[DATA TO EXAMINE — start]
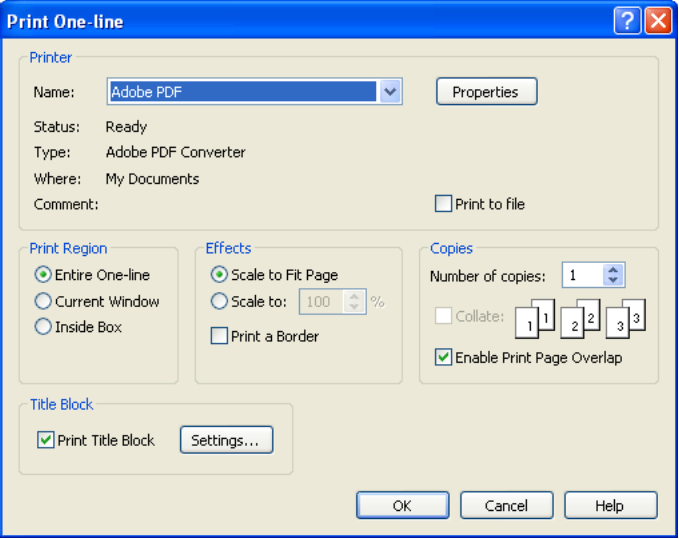
Task: Increase the number of copies with up arrow
Action: click(614, 270)
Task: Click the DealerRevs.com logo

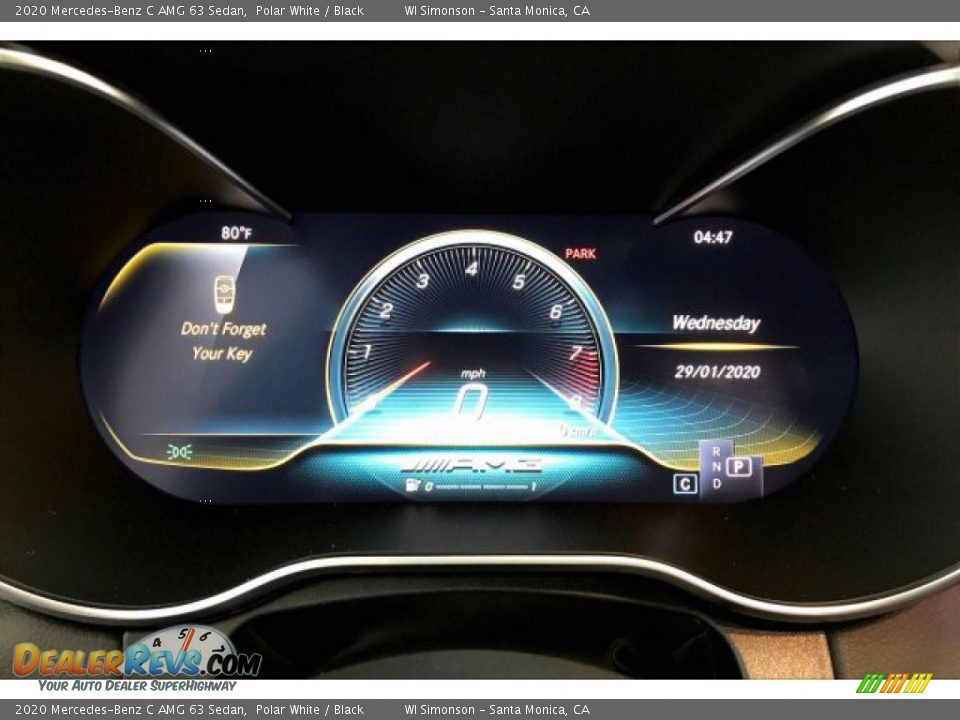Action: pyautogui.click(x=136, y=659)
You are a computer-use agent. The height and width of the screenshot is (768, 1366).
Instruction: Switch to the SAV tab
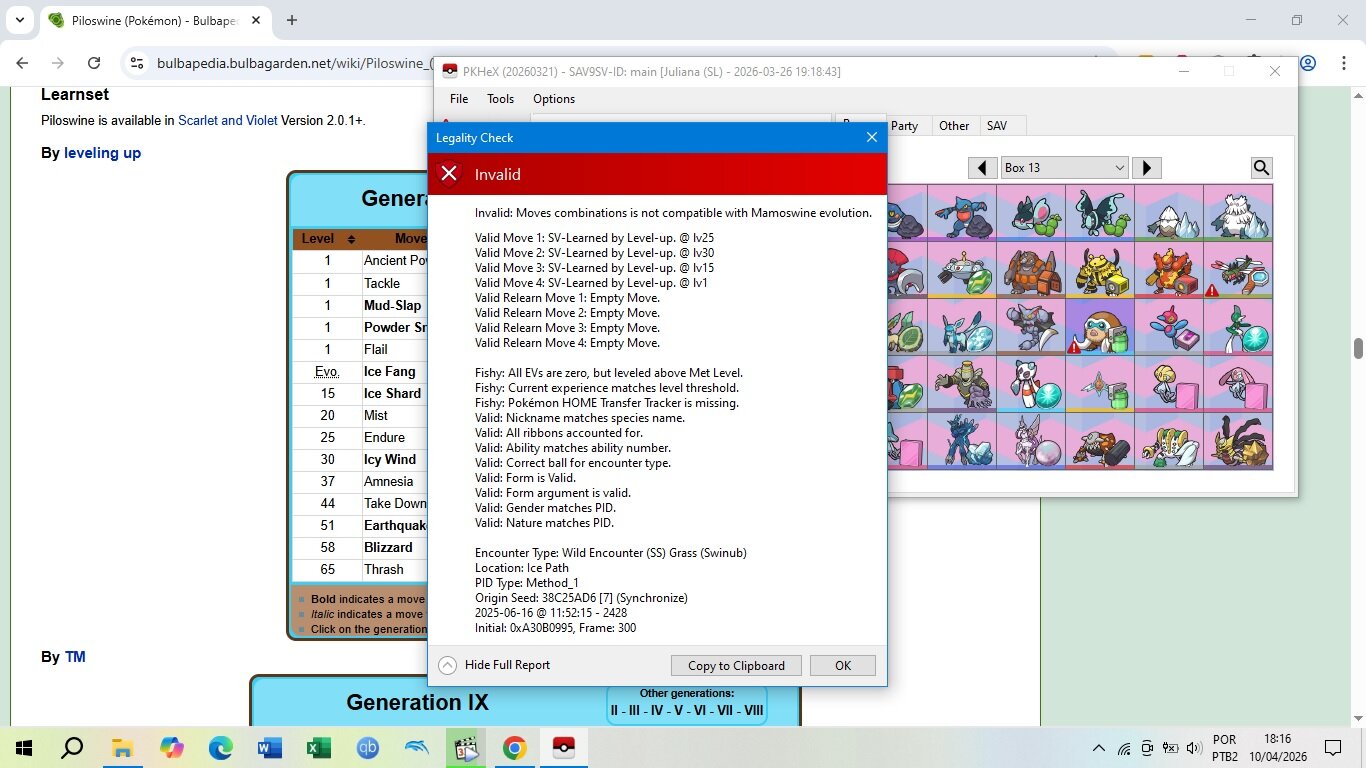[996, 126]
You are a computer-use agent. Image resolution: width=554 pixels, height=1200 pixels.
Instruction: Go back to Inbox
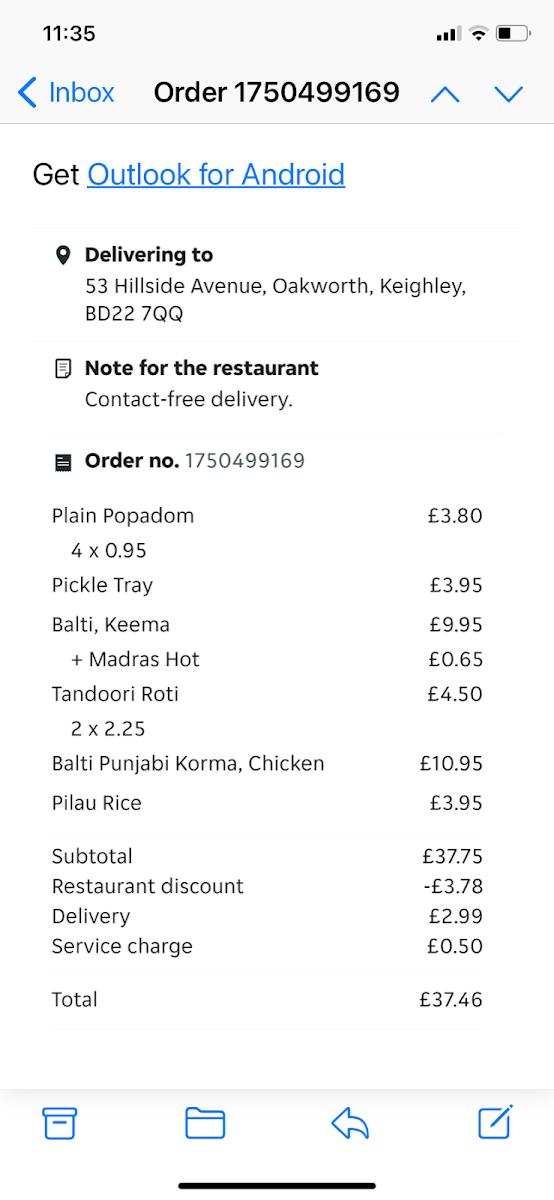(x=66, y=93)
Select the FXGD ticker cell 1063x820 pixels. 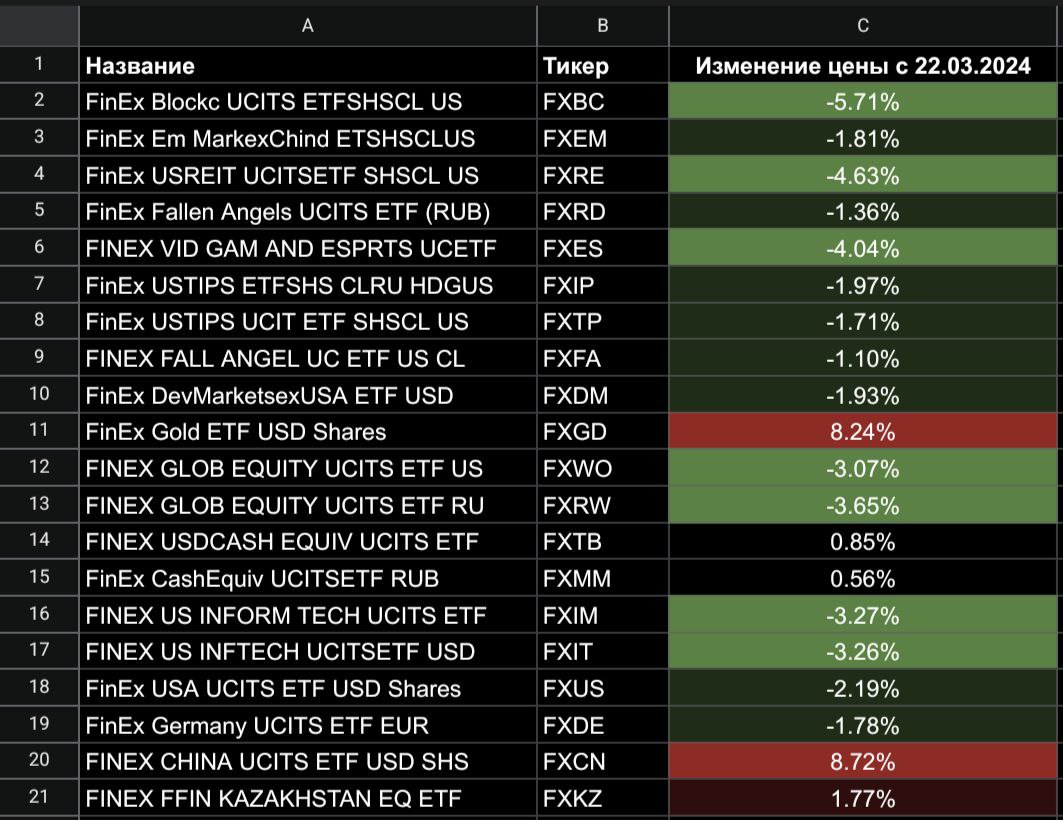[601, 432]
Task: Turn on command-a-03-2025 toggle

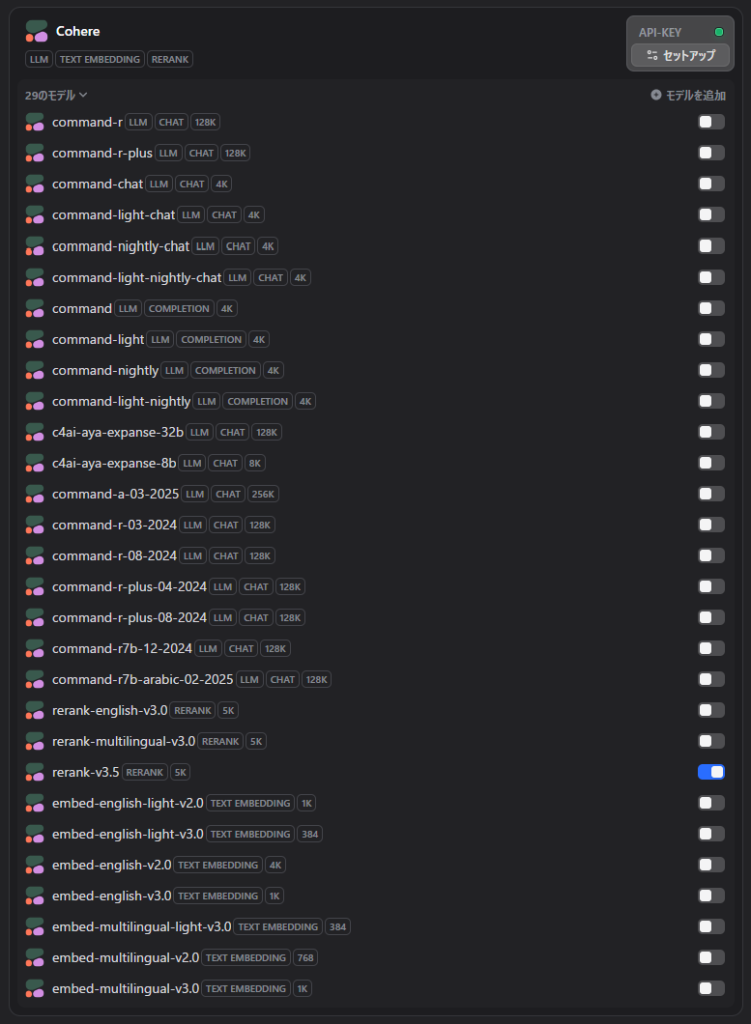Action: (x=711, y=494)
[DATA TO EXAMINE — finish]
(WHAT THIS TASK INVOLVES): Using the records given above, list every line that includes the word "height".

(RESULT FOR THIS EXERCISE):
You are a computer-use agent. The height and width of the screenshot is (768, 1366).
You are a computer-use agent. Image resolution: width=554 pixels, height=1200 pixels.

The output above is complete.